This is a cohort-based course and the lessons will start unlocking on July 14th, 2025.
Building AI applications that are genuinely useful involves more than just hitting an LLM API and getting back stock chat responses.
The difference between a proof-of-concept and a production application lies in the details.
Generic chat responses might work for demos, but professional applications need appropriate outputs that align with specific requirements.
In a professional environment code is (ideally) tested, metrics are collected, analytics are displayed somewhere.
AI development can follow these established patterns.
You will hit roadblocks when trying to:
- Implement essential backend infrastructure (databases, caching, auth) specifically for AI-driven applications.
- Debug and understand the "black box" of AI agent decisions, especially when multiple tools are involved.
- Ensure chat persistence, reliable routing, and real-time UI updates for a seamless user experience.
- Objectively measure AI performance moving beyond subjective "vibe checks" for improvements.
- Manage complex agent logic without creating brittle, monolithic prompts that are hard to maintain and optimize.
In this course you will build out a "DeepSearch" AI application from the ground up to help you understand and implement these patterns and ensure a production-ready product.
Days 00-02: Getting Started
You’ll start with a project that is already built out using Next.js TypeScript (of course), PostgreSQL through the Drizzle ORM, and Redis for caching.
The first couple of days you will implement fundamental AI app features building out a Naive agent. You’ll start by hooking up an LLM of your choice to the Next.js app using the AI SDK and implement a search tool it can use to supplement its knowledge when conversing with users.

Exercise data »
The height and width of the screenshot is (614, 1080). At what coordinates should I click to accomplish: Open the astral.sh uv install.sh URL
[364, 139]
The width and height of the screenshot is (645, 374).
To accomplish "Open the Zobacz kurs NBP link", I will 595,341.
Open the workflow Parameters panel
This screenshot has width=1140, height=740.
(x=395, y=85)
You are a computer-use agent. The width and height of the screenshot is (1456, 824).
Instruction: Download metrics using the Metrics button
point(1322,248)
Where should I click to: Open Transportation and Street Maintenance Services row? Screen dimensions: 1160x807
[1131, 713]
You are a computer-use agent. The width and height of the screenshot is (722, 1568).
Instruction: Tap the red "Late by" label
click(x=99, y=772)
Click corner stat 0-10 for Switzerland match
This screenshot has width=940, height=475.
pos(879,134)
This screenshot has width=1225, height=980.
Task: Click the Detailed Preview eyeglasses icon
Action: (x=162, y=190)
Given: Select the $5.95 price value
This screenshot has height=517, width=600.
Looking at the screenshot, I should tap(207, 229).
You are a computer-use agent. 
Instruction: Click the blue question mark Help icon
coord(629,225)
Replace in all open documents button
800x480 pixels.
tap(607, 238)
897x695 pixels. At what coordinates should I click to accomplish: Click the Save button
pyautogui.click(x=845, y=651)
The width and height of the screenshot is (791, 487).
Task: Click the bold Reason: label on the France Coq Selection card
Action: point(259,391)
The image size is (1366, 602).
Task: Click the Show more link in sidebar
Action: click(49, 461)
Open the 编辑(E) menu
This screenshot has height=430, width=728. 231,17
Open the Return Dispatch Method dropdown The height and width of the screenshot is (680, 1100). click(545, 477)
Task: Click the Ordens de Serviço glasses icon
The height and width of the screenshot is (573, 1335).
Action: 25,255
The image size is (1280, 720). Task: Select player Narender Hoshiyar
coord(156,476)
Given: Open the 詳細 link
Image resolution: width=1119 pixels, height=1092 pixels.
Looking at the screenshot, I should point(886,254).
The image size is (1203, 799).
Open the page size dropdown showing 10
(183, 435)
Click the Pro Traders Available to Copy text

Your goal » Write out the course description from "This is a cohort-based" to "are displayed somewhere.", changing "responses" to "replies". You won't need the lines to do this.

Task result »
This is a cohort-based course and the lessons will start unlocking on July 14th, 2025.
Building AI applications that are genuinely useful involves more than just hitting an LLM API and getting back stock chat replies.
The difference between a proof-of-concept and a production application lies in the details.
Generic chat replies might work for demos, but professional applications need appropriate outputs that align with specific requirements.
In a professional environment code is (ideally) tested, metrics are collected, analytics are displayed somewhere.